»»
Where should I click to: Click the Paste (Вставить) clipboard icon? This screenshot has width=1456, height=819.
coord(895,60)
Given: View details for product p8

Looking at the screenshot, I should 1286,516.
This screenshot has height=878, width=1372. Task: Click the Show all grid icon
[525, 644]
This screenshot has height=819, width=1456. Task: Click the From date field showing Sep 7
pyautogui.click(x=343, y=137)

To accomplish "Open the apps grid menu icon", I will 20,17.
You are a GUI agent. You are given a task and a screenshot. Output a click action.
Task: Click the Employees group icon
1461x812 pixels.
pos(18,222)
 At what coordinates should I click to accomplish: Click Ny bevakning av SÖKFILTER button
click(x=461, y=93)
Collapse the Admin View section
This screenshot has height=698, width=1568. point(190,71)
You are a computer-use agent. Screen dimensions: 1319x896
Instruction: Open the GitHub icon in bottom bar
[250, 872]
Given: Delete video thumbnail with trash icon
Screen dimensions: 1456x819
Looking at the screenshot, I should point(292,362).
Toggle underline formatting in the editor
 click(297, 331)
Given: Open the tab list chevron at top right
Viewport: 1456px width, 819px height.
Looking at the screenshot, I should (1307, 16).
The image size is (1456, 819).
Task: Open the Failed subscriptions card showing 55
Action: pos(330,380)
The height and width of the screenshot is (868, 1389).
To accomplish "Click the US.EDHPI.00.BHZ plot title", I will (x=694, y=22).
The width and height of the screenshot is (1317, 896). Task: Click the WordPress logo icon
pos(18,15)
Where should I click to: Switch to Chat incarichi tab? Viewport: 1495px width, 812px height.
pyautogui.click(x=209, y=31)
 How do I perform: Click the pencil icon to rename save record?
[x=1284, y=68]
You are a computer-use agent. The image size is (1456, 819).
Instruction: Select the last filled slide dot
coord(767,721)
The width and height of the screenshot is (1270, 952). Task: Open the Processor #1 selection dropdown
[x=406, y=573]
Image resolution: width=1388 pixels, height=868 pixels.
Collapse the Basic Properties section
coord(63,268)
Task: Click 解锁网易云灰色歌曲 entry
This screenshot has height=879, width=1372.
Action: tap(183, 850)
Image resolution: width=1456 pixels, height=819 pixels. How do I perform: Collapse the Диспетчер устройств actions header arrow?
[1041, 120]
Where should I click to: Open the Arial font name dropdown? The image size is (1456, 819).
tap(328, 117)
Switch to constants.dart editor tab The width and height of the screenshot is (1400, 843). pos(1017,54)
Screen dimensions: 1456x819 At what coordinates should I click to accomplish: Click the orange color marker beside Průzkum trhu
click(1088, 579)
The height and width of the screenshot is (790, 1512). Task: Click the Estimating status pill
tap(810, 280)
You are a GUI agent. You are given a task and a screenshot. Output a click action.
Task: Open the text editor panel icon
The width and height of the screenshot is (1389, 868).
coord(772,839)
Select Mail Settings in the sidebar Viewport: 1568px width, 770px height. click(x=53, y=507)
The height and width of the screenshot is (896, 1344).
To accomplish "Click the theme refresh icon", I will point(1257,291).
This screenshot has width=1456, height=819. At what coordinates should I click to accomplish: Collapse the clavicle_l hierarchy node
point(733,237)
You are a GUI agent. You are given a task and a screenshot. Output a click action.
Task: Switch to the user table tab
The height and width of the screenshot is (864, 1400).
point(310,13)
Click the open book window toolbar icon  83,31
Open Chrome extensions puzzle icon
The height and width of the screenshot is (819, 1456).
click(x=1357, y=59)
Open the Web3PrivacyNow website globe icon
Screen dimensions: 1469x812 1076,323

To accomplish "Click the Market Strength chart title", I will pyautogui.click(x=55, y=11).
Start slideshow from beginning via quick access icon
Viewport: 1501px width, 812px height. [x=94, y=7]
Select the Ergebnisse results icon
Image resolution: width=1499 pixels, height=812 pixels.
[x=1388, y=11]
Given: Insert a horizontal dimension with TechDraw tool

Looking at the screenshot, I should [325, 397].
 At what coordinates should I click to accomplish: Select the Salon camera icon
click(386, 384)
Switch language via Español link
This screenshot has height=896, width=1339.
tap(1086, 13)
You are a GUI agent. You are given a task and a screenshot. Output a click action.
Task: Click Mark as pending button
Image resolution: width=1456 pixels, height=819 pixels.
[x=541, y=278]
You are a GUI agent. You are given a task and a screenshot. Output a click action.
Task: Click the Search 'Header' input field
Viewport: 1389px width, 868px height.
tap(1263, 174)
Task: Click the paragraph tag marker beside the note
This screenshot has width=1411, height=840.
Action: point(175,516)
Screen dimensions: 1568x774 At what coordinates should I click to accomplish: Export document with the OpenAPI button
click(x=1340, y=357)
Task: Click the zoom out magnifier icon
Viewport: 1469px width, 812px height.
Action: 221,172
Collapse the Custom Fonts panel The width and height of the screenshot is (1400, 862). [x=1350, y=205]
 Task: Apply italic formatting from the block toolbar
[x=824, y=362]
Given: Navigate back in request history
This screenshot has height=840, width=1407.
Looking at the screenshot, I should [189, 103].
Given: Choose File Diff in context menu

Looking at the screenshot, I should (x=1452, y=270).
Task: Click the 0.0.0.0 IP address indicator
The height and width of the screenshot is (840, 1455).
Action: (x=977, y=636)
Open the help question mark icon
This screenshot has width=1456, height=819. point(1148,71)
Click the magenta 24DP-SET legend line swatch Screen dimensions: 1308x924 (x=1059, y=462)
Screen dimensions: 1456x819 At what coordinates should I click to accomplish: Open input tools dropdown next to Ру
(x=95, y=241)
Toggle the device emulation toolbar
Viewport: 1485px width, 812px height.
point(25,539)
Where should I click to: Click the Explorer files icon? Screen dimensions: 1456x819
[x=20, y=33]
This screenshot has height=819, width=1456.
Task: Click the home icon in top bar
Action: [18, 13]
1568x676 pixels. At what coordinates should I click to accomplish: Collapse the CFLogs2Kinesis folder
««
◆ Problem to work on
Write out all the data again, exactly as it appears.

◆ Written solution
Where should I click to: Click the Paste (Вставить) clipboard icon? This screenshot has width=1456, height=819.
coord(895,60)
Given: View details for product p8

Looking at the screenshot, I should 1286,516.
This screenshot has height=878, width=1372. Task: Click the Show all grid icon
[525, 644]
This screenshot has height=819, width=1456. Task: Click the From date field showing Sep 7
pyautogui.click(x=343, y=137)

To accomplish "Open the apps grid menu icon", I will 20,17.
You are a GUI agent. You are given a task and a screenshot. Output a click action.
Task: Click the Employees group icon
1461x812 pixels.
pos(18,222)
 At what coordinates should I click to accomplish: Click Ny bevakning av SÖKFILTER button
click(x=461, y=93)
Collapse the Admin View section
This screenshot has height=698, width=1568. point(190,71)
You are a computer-use agent. Screen dimensions: 1319x896
Instruction: Open the GitHub icon in bottom bar
[250, 872]
Given: Delete video thumbnail with trash icon
Screen dimensions: 1456x819
Looking at the screenshot, I should point(292,362).
Toggle underline formatting in the editor
 click(297, 331)
Given: Open the tab list chevron at top right
Viewport: 1456px width, 819px height.
Looking at the screenshot, I should (1307, 16).
The image size is (1456, 819).
Task: Open the Failed subscriptions card showing 55
Action: pos(330,380)
The height and width of the screenshot is (868, 1389).
To accomplish "Click the US.EDHPI.00.BHZ plot title", I will (x=694, y=22).
The width and height of the screenshot is (1317, 896). Task: Click the WordPress logo icon
pos(18,15)
Where should I click to: Switch to Chat incarichi tab? Viewport: 1495px width, 812px height.
pyautogui.click(x=209, y=31)
 How do I perform: Click the pencil icon to rename save record?
[x=1284, y=68]
You are a computer-use agent. The image size is (1456, 819).
Instruction: Select the last filled slide dot
coord(767,721)
The width and height of the screenshot is (1270, 952). Task: Open the Processor #1 selection dropdown
[x=406, y=573]
Image resolution: width=1388 pixels, height=868 pixels.
Collapse the Basic Properties section
coord(63,268)
Task: Click 解锁网易云灰色歌曲 entry
This screenshot has height=879, width=1372.
Action: tap(183, 850)
Image resolution: width=1456 pixels, height=819 pixels. How do I perform: Collapse the Диспетчер устройств actions header arrow?
[1041, 120]
Where should I click to: Open the Arial font name dropdown? The image size is (1456, 819).
tap(328, 117)
Switch to constants.dart editor tab The width and height of the screenshot is (1400, 843). pos(1017,54)
Screen dimensions: 1456x819 At what coordinates should I click to accomplish: Click the orange color marker beside Průzkum trhu
click(1088, 579)
The height and width of the screenshot is (790, 1512). Task: Click the Estimating status pill
tap(810, 280)
You are a GUI agent. You are given a task and a screenshot. Output a click action.
Task: Open the text editor panel icon
The width and height of the screenshot is (1389, 868).
coord(772,839)
Select Mail Settings in the sidebar Viewport: 1568px width, 770px height. click(x=53, y=507)
The height and width of the screenshot is (896, 1344).
To accomplish "Click the theme refresh icon", I will point(1257,291).
This screenshot has width=1456, height=819. At what coordinates should I click to accomplish: Collapse the clavicle_l hierarchy node
point(733,237)
You are a GUI agent. You are given a task and a screenshot. Output a click action.
Task: Switch to the user table tab
The height and width of the screenshot is (864, 1400).
point(310,13)
Click the open book window toolbar icon  83,31
Open Chrome extensions puzzle icon
The height and width of the screenshot is (819, 1456).
click(x=1357, y=59)
Open the Web3PrivacyNow website globe icon
Screen dimensions: 1469x812 1076,323

To accomplish "Click the Market Strength chart title", I will pyautogui.click(x=55, y=11).
Start slideshow from beginning via quick access icon
Viewport: 1501px width, 812px height. [x=94, y=7]
Select the Ergebnisse results icon
Image resolution: width=1499 pixels, height=812 pixels.
[x=1388, y=11]
Given: Insert a horizontal dimension with TechDraw tool

Looking at the screenshot, I should [325, 397].
 At what coordinates should I click to accomplish: Select the Salon camera icon
click(386, 384)
Switch language via Español link
This screenshot has height=896, width=1339.
tap(1086, 13)
You are a GUI agent. You are given a task and a screenshot. Output a click action.
Task: Click Mark as pending button
Image resolution: width=1456 pixels, height=819 pixels.
[x=541, y=278]
You are a GUI agent. You are given a task and a screenshot. Output a click action.
Task: Click the Search 'Header' input field
Viewport: 1389px width, 868px height.
tap(1263, 174)
Task: Click the paragraph tag marker beside the note
This screenshot has width=1411, height=840.
Action: point(175,516)
Screen dimensions: 1568x774 At what coordinates should I click to accomplish: Export document with the OpenAPI button
click(x=1340, y=357)
Task: Click the zoom out magnifier icon
Viewport: 1469px width, 812px height.
Action: 221,172
Collapse the Custom Fonts panel The width and height of the screenshot is (1400, 862). [x=1350, y=205]
 Task: Apply italic formatting from the block toolbar
[x=824, y=362]
Given: Navigate back in request history
This screenshot has height=840, width=1407.
Looking at the screenshot, I should [189, 103].
Given: Choose File Diff in context menu

Looking at the screenshot, I should (x=1452, y=270).
Task: Click the 0.0.0.0 IP address indicator
The height and width of the screenshot is (840, 1455).
Action: (x=977, y=636)
Open the help question mark icon
This screenshot has width=1456, height=819. point(1148,71)
Click the magenta 24DP-SET legend line swatch Screen dimensions: 1308x924 (x=1059, y=462)
Screen dimensions: 1456x819 At what coordinates should I click to accomplish: Open input tools dropdown next to Ру
(x=95, y=241)
Toggle the device emulation toolbar
Viewport: 1485px width, 812px height.
point(25,539)
Where should I click to: Click the Explorer files icon? Screen dimensions: 1456x819
[x=20, y=33]
This screenshot has height=819, width=1456.
Task: Click the home icon in top bar
Action: [18, 13]
1568x676 pixels. At what coordinates should I click to accomplish: Collapse the CFLogs2Kinesis folder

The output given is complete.